Farba elewacyjna czy tynk w kolorze
Wybór między farbą a tynkiem to nie tylko kwestia estetyki i kolorów, ale przede wszystkim trwałości i wytrzymałości materiałów.
Tynki tradycyjne – cementowo-wapienne warstwy o szarawym kolorze – odchodzą do lamusa. Szybko się brudzą, co i tak sprowadza się później do białkowania oraz malowania farbami elewacyjnymi.
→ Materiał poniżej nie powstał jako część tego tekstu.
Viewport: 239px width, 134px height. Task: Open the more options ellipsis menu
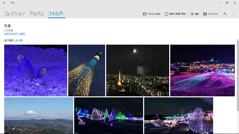pyautogui.click(x=233, y=14)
Mają za to jedną zaletę: są odporne na uszkodzenia, zarysowania – chyba, że nabiorą wilgoci, która sprzyja ich odkruszaniu.
Tynki bez malowania
Ciekawym rozwiązaniem wydaje się być tynk cienkowarstwowy. Stosuje się go jako formę wykończenia na ociepleniu tworzonym ze styropianu lub wełny mineralnej. Jeśli tynk jest kolorowy, farba elewacyjna okazuje się już zbędna. Taka opcja wiąże się jednak z większym ryzykiem uszkodzenia. Tynki cienkowarstwowe są zdecydowanie bardziej podatne na rysy czy wgniecenia niż ich tradycyjny odpowiednik.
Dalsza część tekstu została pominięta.